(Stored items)
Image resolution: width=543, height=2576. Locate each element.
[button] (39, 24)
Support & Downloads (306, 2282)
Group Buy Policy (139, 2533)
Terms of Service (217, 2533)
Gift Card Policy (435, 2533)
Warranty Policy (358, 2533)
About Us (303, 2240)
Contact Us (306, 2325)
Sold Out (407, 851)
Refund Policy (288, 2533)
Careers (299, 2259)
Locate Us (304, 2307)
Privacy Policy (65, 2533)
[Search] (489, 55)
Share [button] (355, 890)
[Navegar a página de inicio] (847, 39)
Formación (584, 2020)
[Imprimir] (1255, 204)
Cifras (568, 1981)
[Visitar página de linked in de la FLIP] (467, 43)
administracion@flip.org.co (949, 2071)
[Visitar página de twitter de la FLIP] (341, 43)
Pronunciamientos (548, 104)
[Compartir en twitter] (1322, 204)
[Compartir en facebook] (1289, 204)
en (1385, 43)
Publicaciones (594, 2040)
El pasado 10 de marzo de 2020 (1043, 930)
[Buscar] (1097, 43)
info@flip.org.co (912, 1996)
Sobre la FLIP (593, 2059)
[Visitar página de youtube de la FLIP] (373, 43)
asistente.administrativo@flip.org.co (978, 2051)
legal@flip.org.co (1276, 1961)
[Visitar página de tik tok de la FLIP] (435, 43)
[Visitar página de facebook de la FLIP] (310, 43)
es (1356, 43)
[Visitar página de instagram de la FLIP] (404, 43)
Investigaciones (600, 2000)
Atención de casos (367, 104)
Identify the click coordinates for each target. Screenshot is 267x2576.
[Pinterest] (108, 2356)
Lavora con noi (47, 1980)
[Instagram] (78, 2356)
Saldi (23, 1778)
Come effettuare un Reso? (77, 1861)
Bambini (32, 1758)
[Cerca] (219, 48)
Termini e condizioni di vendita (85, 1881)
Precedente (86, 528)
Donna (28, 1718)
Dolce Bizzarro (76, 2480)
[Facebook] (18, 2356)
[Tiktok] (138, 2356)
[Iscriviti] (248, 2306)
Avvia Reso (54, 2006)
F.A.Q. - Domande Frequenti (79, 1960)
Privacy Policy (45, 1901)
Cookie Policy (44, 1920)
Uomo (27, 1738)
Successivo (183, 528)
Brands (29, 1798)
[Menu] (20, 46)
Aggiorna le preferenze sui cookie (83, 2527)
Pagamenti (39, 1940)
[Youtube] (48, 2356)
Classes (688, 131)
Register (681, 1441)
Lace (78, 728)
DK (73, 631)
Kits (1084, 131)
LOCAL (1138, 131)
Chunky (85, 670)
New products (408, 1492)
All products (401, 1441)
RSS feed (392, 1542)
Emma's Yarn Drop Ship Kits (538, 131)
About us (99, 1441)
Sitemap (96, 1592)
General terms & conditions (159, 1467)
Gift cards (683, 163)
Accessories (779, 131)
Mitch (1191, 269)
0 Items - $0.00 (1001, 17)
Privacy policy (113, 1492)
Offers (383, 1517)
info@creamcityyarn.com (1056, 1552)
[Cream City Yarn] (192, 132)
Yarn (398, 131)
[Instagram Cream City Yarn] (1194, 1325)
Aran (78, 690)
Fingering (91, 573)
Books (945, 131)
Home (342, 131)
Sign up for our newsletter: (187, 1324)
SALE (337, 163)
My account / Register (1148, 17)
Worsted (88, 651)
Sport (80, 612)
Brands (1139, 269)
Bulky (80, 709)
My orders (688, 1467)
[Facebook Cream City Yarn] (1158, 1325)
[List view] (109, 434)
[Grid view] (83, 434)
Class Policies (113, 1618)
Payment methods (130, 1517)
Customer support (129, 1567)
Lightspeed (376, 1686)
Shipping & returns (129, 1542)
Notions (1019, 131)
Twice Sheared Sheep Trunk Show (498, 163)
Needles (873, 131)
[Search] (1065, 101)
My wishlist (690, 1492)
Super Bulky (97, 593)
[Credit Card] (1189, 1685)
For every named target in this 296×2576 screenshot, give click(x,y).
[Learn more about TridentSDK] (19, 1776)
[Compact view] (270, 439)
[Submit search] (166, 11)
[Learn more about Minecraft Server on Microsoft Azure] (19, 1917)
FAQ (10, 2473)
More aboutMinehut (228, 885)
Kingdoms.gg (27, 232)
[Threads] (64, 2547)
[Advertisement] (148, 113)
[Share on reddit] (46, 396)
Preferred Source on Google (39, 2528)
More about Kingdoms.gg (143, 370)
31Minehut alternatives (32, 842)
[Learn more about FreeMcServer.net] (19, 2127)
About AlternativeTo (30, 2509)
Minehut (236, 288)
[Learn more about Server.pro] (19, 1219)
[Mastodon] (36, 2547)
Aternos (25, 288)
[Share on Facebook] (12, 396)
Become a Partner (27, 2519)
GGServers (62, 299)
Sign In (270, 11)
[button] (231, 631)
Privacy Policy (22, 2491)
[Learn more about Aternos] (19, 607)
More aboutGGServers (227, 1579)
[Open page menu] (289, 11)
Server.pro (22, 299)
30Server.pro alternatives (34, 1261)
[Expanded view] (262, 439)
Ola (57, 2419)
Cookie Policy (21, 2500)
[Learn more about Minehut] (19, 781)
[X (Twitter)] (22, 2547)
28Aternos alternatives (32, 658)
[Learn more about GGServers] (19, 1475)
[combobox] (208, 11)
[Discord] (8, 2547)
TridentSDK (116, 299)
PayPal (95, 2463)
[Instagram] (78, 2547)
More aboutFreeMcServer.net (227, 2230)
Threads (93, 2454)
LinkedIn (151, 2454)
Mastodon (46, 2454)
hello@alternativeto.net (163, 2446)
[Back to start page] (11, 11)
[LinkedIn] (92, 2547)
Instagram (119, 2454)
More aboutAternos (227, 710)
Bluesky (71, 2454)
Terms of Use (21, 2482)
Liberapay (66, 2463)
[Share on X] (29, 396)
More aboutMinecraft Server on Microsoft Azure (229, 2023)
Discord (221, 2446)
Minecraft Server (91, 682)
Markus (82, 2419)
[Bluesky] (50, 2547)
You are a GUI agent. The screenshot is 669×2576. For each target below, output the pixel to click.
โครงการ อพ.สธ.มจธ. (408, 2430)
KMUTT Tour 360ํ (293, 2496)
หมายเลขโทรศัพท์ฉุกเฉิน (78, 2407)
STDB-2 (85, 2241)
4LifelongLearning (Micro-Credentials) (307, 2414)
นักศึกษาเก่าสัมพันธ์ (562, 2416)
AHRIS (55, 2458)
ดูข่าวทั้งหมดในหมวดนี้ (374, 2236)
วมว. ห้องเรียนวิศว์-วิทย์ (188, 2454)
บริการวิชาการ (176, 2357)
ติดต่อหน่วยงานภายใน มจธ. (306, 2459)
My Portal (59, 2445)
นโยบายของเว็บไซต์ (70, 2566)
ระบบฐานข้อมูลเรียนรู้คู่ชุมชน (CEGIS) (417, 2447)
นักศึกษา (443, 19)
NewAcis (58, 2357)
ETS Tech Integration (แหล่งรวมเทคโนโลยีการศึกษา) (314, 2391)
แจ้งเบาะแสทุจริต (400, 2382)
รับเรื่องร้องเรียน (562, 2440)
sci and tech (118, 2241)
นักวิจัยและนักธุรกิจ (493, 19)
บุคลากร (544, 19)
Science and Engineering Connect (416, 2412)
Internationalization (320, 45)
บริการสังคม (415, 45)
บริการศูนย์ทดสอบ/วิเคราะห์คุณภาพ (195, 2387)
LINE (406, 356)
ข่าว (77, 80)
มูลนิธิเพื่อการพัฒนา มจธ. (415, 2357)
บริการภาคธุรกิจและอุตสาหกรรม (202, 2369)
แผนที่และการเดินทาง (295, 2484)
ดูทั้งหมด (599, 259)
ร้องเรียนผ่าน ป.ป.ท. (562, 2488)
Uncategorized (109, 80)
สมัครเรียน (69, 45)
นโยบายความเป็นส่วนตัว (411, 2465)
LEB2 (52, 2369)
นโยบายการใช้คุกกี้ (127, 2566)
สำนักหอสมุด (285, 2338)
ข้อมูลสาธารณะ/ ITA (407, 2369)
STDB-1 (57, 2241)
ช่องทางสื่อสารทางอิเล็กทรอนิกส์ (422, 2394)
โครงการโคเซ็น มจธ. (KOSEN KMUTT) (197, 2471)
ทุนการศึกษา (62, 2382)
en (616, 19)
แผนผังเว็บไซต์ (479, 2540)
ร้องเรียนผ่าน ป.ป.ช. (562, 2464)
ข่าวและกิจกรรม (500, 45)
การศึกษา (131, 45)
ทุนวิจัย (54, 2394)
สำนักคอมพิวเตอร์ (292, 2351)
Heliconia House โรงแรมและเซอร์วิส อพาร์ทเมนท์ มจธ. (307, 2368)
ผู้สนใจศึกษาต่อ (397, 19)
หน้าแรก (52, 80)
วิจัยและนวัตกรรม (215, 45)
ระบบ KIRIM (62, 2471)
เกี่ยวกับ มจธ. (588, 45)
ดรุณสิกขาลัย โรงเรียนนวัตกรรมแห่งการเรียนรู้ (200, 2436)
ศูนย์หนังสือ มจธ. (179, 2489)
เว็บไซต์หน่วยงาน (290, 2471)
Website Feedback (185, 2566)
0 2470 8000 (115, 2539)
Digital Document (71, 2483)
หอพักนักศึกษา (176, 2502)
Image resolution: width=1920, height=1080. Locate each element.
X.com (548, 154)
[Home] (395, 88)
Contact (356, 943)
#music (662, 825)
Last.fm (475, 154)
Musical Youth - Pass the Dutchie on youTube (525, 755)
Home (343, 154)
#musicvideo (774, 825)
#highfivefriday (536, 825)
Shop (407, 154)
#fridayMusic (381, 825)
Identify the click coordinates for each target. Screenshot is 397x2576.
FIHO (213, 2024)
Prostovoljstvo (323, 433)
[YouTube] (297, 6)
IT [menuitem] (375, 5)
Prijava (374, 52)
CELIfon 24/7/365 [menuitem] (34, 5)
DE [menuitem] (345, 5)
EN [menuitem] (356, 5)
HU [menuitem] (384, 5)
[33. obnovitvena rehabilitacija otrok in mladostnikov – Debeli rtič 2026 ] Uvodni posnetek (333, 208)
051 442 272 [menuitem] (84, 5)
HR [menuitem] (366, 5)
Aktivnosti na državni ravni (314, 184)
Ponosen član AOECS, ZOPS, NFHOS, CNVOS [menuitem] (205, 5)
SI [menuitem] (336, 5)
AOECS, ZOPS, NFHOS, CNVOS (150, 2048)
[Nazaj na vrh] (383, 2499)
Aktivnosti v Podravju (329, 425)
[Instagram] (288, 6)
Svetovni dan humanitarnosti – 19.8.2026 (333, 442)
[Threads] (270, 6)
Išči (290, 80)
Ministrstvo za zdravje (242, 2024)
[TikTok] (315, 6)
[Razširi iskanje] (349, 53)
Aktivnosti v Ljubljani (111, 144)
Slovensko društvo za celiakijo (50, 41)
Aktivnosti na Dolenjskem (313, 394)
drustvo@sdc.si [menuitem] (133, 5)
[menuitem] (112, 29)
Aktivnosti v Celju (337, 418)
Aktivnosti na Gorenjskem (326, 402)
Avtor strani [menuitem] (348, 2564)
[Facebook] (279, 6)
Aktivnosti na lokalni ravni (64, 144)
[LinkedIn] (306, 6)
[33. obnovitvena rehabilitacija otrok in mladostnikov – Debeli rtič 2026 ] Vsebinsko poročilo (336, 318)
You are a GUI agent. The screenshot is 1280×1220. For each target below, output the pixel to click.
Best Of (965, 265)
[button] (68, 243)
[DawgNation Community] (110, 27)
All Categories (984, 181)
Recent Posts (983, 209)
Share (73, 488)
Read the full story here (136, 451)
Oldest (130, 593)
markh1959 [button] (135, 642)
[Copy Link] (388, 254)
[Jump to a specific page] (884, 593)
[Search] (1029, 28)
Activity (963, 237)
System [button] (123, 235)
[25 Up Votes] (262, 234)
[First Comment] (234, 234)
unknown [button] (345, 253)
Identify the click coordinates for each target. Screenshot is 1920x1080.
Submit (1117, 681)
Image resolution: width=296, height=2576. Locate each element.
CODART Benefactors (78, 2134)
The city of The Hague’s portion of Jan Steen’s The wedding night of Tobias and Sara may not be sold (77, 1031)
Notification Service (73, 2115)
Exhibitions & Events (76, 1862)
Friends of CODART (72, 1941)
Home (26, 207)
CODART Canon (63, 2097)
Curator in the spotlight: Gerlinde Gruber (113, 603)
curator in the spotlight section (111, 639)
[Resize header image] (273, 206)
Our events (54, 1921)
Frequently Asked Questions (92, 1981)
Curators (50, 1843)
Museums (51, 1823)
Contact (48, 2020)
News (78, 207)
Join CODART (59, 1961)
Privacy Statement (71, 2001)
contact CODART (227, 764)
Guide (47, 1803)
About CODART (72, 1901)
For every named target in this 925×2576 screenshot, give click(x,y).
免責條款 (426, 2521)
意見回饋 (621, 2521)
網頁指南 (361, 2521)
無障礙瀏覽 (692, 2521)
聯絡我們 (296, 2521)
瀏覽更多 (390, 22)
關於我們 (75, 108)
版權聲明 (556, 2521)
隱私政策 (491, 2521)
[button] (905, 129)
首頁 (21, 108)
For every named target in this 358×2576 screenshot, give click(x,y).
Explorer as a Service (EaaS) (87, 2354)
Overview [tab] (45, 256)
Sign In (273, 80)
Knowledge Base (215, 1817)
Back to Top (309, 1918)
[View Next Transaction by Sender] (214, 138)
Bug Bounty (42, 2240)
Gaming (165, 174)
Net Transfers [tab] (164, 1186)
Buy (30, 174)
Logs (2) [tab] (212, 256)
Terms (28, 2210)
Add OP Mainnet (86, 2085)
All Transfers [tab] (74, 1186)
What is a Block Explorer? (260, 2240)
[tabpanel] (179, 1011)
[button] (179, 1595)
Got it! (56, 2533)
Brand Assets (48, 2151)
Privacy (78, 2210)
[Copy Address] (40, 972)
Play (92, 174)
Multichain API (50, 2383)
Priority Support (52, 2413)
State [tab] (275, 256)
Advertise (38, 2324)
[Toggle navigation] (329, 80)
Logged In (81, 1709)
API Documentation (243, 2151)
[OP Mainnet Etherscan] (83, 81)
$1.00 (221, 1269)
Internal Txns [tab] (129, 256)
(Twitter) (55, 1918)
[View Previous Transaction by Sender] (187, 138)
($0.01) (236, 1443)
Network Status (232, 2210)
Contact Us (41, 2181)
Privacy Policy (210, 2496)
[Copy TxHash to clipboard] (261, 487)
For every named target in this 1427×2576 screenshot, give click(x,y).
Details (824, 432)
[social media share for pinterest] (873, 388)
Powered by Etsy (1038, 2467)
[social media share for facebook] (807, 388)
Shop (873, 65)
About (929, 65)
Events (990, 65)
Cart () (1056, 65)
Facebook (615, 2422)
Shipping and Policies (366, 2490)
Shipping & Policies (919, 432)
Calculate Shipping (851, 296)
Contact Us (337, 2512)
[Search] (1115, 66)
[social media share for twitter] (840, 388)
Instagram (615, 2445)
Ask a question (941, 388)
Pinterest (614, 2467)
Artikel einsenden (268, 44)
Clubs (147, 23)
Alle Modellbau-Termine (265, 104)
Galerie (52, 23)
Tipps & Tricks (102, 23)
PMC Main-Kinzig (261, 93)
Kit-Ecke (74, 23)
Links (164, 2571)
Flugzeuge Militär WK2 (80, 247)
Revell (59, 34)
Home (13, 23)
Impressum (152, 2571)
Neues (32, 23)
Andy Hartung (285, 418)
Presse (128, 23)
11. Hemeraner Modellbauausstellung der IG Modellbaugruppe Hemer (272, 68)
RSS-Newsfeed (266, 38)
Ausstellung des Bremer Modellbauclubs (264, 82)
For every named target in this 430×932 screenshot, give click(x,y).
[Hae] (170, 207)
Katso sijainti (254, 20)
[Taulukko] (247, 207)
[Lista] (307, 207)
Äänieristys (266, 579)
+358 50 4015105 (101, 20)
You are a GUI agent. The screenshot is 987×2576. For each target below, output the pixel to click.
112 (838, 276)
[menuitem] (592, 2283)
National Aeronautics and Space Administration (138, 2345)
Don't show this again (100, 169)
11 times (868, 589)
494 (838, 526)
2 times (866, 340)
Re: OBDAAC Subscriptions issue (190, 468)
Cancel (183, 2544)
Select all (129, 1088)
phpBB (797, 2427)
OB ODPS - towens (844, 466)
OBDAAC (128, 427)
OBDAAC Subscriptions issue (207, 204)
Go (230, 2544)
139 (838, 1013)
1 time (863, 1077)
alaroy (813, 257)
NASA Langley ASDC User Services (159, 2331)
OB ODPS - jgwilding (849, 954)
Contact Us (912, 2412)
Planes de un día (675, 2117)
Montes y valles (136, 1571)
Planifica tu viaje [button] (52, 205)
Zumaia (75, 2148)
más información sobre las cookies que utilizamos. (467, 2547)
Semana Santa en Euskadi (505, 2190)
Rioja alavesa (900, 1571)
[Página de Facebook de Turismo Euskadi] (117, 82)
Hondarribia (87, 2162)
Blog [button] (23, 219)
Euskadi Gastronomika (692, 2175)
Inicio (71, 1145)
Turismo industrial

**Exercise directions**
Once you have identified the lines above that contain "Sign", copy each of them.

**Response to the task**
Sign up for our newsletter: (187, 1324)
Sign In (270, 11)
Sign In (273, 80)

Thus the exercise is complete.